Emerging school structures and collective dynamics in spawning herring: A simulation study

Schooling fish are known to display various collective behaviours depending on ecological context and life history situation. In Norwegian spring spawning herring (NSS-herring) (Clupea harengus) different trade-offs during the seasons of feeding, overwintering, migration and spawning are likely to influence school morphology and behaviour. In the field, hydro acoustics are able to record collective patterns, but hardly the mechanisms of how individual decisions and interactions lead to the observed formations. Individual based models (IBMs) on the other hand, are promising simulation tools for investigating how low-level individual behaviour influences large-scale behaviour. We have used this approach with a rule based school model in order to gain understanding of how certain school patterns can emerge during the spawning of NSS-herring. Response to predation and motivation towards spawning are added to the response to nearby fish. Simply by varying population size and synchronisation of spawning motivation we find different system responses in terms of school morphology and dynamics. With high motivational synchronisation, the system is mainly represented by one integrated school, whereas low degree of synchronisation presents a system with frequent split-offs of small schools. An intermediate degree of synchronisation leads to a more complex situation with schools or layers in a dynamic vertical contact and formation of vertical 'hourglasses' or cylindrical shaped schools. This suggests that the degree of motivational synchronisation between individuals in a school will determine whether or to what degree a school splits into different components or remains integrated.
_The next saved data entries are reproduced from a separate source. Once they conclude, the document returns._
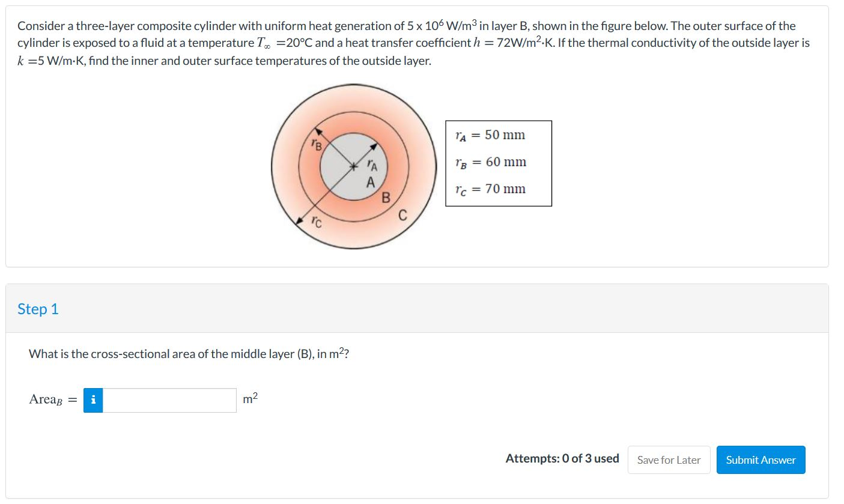The image size is (844, 504).
Task: Click the m² unit label next to the answer box
Action: [249, 398]
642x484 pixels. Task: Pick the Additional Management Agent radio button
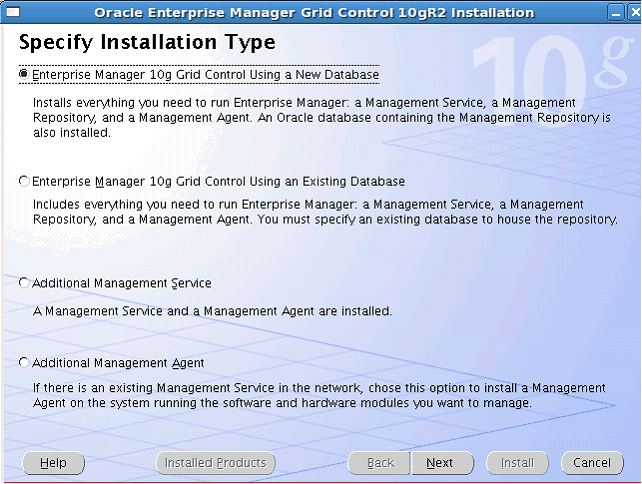click(x=24, y=363)
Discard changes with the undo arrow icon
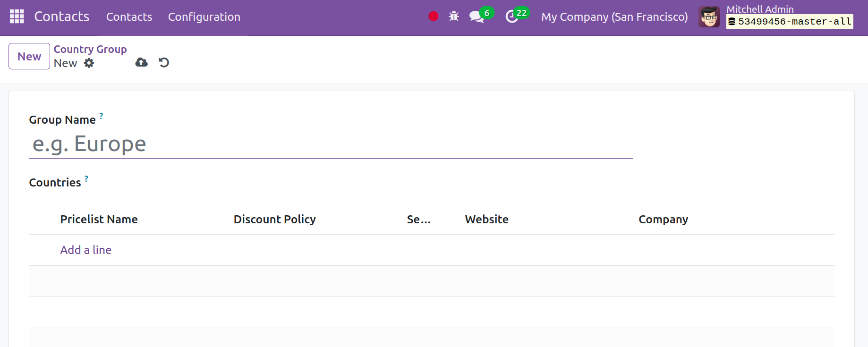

We also find that with increasing population size there are new system behaviours emerging, not present with lower population size. Larger populations lead to horizontal extension of the pre-spawning components resulting in a double layer system where vertical bridges connecting the two layers are established. The cylindrical bridges are truly emergent properties of the system, formed and maintained by ovulating and spent herring moving across these structures. Similar school formations with vertical connections have been observed acoustically in spawning herring schools.